When shortened URLs began appearing regularly on Twitter and other social media sites, I was skeptical. You can’t tell what the original website is, as you can with other embedded links. Folks you friend and follow on social media aren’t exactly trusted sources. I figured that the spreading popularity and use of shortened URLs were eventually going to make a hacker’s life easier and wreak havoc on computer networks.
My cynicism appears to be justified: new malware that has been spread via Skype incorporates a shortened URL to pass the word along.

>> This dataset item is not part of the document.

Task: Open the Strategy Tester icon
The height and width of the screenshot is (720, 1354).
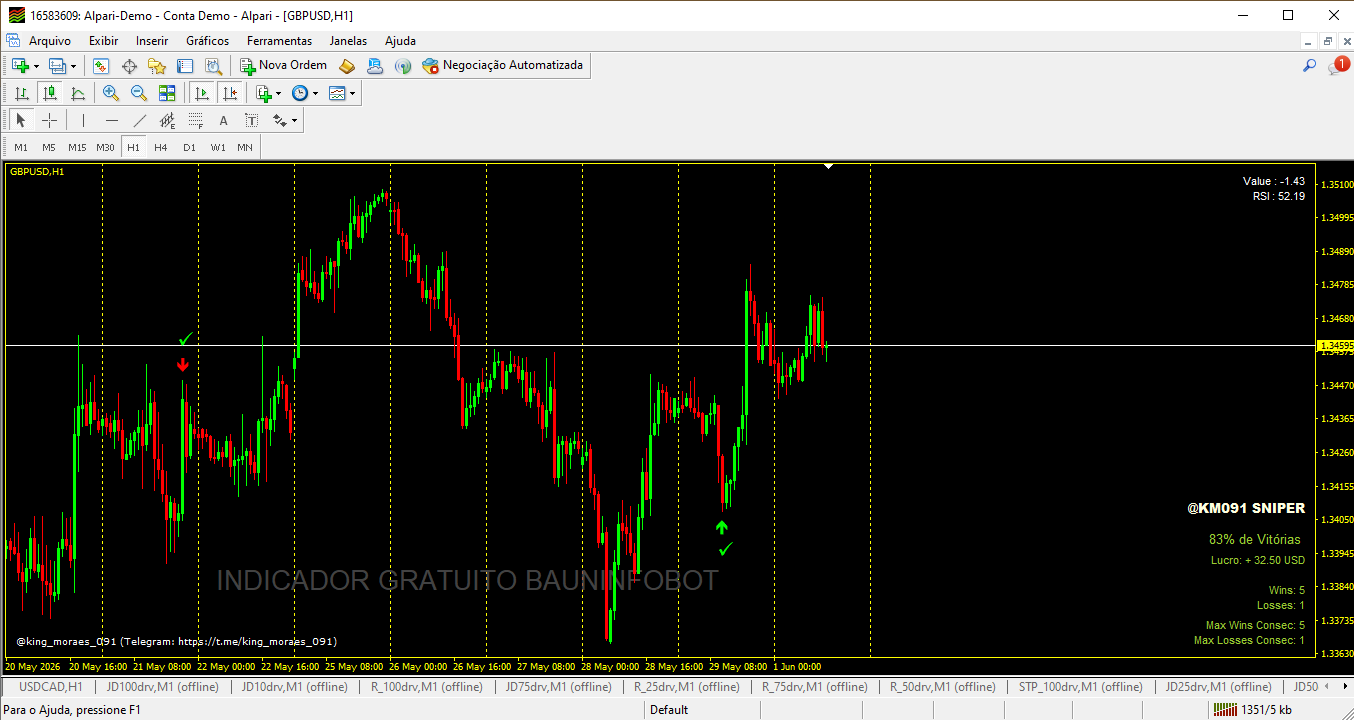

And now there is a study by Web of Trust that found URL-shortening services are often used to drive traffic to suspicious websites. Web of Trust completed an analysis of nearly 1.7 billion shortened URL links and found that 8.7 percent of websites reached via the TinyURL service and 5.0 percent of websites reached via Bit.ly received poor ratings for “trustworthiness” and “child protection.” Also, analysis comparing the top-level domain names hosting these websites showed that the URL-shortening services are often exploited to drive traffic to loosely regulated countries where as much as 90 percent of the websites are suspicious.
The safest options when it comes to shortened URLs is to copy and paste the link into a tool that lengthens the link so you can investigate whether or not the URL is for a legitimate site, or you can simply ignore the link all together. But human curiosity won’t prevent the latter option and too many people won’t take the time for the first option. What I wish is that someone would develop the software that automatically expands the link when you rest the cursor on the shortened URL, like it does with other hyperlinks.
If it hasn’t been done already, IT and security staff should consider a policy on how employees should handle shortened URLs, and stress to employees why they need to think twice before they click on a link.
Web of Trust CEO Markus Suomi said in a release:
Certainly the URL shortening services don’t intend to point people to malicious websites, but perhaps they can do more to proactively protect their services from being exploited. These companies could automatically screen for potentially compromised website destinations, or at least inform their users when caution might be warranted before clicking on the link.